Nothing in the listing below should change; retype it as is.
Segment Start: Provided data
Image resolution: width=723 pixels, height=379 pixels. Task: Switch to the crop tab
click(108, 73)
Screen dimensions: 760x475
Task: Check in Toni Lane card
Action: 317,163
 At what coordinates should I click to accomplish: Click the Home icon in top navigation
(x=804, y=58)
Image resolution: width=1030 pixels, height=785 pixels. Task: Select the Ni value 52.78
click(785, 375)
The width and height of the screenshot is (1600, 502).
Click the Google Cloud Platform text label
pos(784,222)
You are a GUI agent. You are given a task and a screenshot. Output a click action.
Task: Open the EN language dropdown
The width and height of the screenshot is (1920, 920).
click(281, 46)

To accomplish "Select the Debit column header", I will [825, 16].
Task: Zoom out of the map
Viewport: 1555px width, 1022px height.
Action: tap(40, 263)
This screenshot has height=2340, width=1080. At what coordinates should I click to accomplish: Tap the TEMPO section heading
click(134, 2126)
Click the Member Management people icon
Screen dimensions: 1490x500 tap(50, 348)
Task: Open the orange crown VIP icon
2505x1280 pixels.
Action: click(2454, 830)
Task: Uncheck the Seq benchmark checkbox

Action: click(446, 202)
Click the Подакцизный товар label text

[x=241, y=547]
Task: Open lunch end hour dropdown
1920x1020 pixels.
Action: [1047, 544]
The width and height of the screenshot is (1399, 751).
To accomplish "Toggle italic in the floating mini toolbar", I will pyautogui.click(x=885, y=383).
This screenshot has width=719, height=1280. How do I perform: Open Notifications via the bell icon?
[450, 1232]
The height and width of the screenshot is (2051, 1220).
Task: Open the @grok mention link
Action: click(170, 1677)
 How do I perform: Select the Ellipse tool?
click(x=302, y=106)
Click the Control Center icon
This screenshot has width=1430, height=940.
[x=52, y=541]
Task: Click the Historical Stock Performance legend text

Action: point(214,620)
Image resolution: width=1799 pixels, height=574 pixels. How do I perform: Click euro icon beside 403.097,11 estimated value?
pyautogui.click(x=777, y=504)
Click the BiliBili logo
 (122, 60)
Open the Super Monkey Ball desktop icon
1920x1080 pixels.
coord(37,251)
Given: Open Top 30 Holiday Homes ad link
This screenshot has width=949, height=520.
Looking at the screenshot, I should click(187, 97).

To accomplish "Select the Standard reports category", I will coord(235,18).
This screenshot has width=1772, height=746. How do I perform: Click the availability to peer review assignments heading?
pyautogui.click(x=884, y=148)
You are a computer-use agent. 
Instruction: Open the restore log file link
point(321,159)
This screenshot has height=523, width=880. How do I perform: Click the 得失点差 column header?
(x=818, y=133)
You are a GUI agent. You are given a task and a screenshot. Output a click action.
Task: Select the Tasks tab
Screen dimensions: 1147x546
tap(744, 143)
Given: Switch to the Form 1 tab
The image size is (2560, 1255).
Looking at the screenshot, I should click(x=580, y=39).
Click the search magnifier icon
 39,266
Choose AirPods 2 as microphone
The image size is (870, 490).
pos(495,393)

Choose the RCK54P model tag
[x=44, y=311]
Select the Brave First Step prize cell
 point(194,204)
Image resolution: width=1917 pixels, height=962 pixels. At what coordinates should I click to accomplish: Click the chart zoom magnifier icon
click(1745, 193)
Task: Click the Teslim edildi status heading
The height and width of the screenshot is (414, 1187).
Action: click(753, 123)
Segment End: Provided data
Output of the task:
Image resolution: width=723 pixels, height=379 pixels. Task: Switch to the crop tab
click(108, 73)
Screen dimensions: 760x475
Task: Check in Toni Lane card
Action: 317,163
 At what coordinates should I click to accomplish: Click the Home icon in top navigation
(x=804, y=58)
Image resolution: width=1030 pixels, height=785 pixels. Task: Select the Ni value 52.78
click(785, 375)
The width and height of the screenshot is (1600, 502).
Click the Google Cloud Platform text label
pos(784,222)
You are a GUI agent. You are given a task and a screenshot. Output a click action.
Task: Open the EN language dropdown
The width and height of the screenshot is (1920, 920).
click(281, 46)

To accomplish "Select the Debit column header", I will [825, 16].
Task: Zoom out of the map
Viewport: 1555px width, 1022px height.
Action: tap(40, 263)
This screenshot has height=2340, width=1080. At what coordinates should I click to accomplish: Tap the TEMPO section heading
click(134, 2126)
Click the Member Management people icon
Screen dimensions: 1490x500 tap(50, 348)
Task: Open the orange crown VIP icon
2505x1280 pixels.
Action: click(2454, 830)
Task: Uncheck the Seq benchmark checkbox

Action: click(446, 202)
Click the Подакцизный товар label text

[x=241, y=547]
Task: Open lunch end hour dropdown
1920x1020 pixels.
Action: [1047, 544]
The width and height of the screenshot is (1399, 751).
To accomplish "Toggle italic in the floating mini toolbar", I will pyautogui.click(x=885, y=383).
This screenshot has width=719, height=1280. How do I perform: Open Notifications via the bell icon?
[450, 1232]
The height and width of the screenshot is (2051, 1220).
Task: Open the @grok mention link
Action: click(170, 1677)
 How do I perform: Select the Ellipse tool?
click(x=302, y=106)
Click the Control Center icon
This screenshot has width=1430, height=940.
[x=52, y=541]
Task: Click the Historical Stock Performance legend text

Action: point(214,620)
Image resolution: width=1799 pixels, height=574 pixels. How do I perform: Click euro icon beside 403.097,11 estimated value?
pyautogui.click(x=777, y=504)
Click the BiliBili logo
 (122, 60)
Open the Super Monkey Ball desktop icon
1920x1080 pixels.
coord(37,251)
Given: Open Top 30 Holiday Homes ad link
This screenshot has width=949, height=520.
Looking at the screenshot, I should click(187, 97).

To accomplish "Select the Standard reports category", I will coord(235,18).
This screenshot has width=1772, height=746. How do I perform: Click the availability to peer review assignments heading?
pyautogui.click(x=884, y=148)
You are a computer-use agent. 
Instruction: Open the restore log file link
point(321,159)
This screenshot has height=523, width=880. How do I perform: Click the 得失点差 column header?
(x=818, y=133)
You are a GUI agent. You are given a task and a screenshot. Output a click action.
Task: Select the Tasks tab
Screen dimensions: 1147x546
tap(744, 143)
Given: Switch to the Form 1 tab
The image size is (2560, 1255).
Looking at the screenshot, I should click(x=580, y=39).
Click the search magnifier icon
 39,266
Choose AirPods 2 as microphone
The image size is (870, 490).
pos(495,393)

Choose the RCK54P model tag
[x=44, y=311]
Select the Brave First Step prize cell
 point(194,204)
Image resolution: width=1917 pixels, height=962 pixels. At what coordinates should I click to accomplish: Click the chart zoom magnifier icon
click(1745, 193)
Task: Click the Teslim edildi status heading
The height and width of the screenshot is (414, 1187).
Action: click(753, 123)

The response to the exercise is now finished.